Zhang explained that the breast milk is often given to weak newborn babies who have high risk of gastrointestinal complications. It is also a limited resource.
To ensure the milk is completely safe, the hospital tests the donor's blood as well as checking the milk, Zhang said. It is also pasteurized.
In future, the milk bank will work with enterprises and set donation sites, Zhang said.
They also hope that the bank can serve other regions in the Yangtze River Delta.
The two mothers suggested the milk bank promote itself to pregnant women at places like the maternity and childcare hospitals to let more mothers know about it.
The Children's Hospital of Fudan University set up its milk bank in 2017, after a three-year preparation, said Cao Yun, director of the neonatology department at the hospital.
Cao told Shanghai Daily that so far the donors of the milk bank are only mothers who delivered their babies at the hospital, whose health data is all recorded in their system.
Every morning, family members of these mothers send the breast milk to the hospital, which will be collected by a professional team of medics.
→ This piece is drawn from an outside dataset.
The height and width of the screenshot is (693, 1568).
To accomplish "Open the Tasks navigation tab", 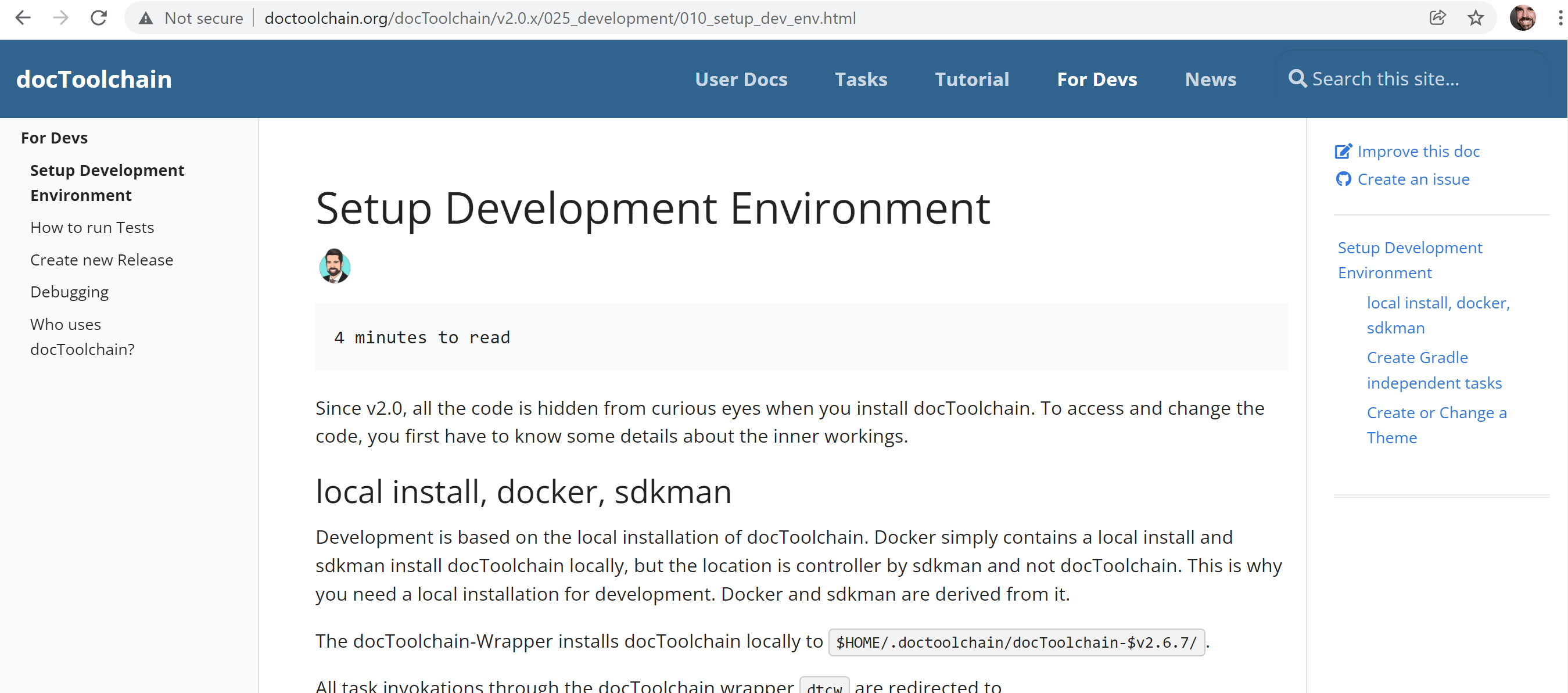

Before being put in storage, the medics check its quality and tag it with bar code.
With information management, each bag of the breast milk is traceable, she said.
To let families know how to donate breast milk, they have made both paper materials and video to teach them how to collect, store, sub package, disinfect the milk and safely carry it to the hospital.
She hopes the nation can release some guidelines on breast milk banks for more standardized operation.
As far as covert breast milk sales, Cao said she once stopped some parents from buying such milk.
"The sales can bring many risks," she said. "Breast milk is a rare source for feeding babies and should not be wasted. With some of our special young patients, it can help cure their diseases.
"More importantly, if the milk cannot be kept well, it will be unsafe for babies to take it. Once it's polluted or carrying bacteria or microorganisms, it will lead to bad impact on the babies."
Zhang agrees with her.
"Such milk is from an unknown source which can be polluted when being disinfected and transported," she said. "It's even not sure that what the buyers get is truly breast milk."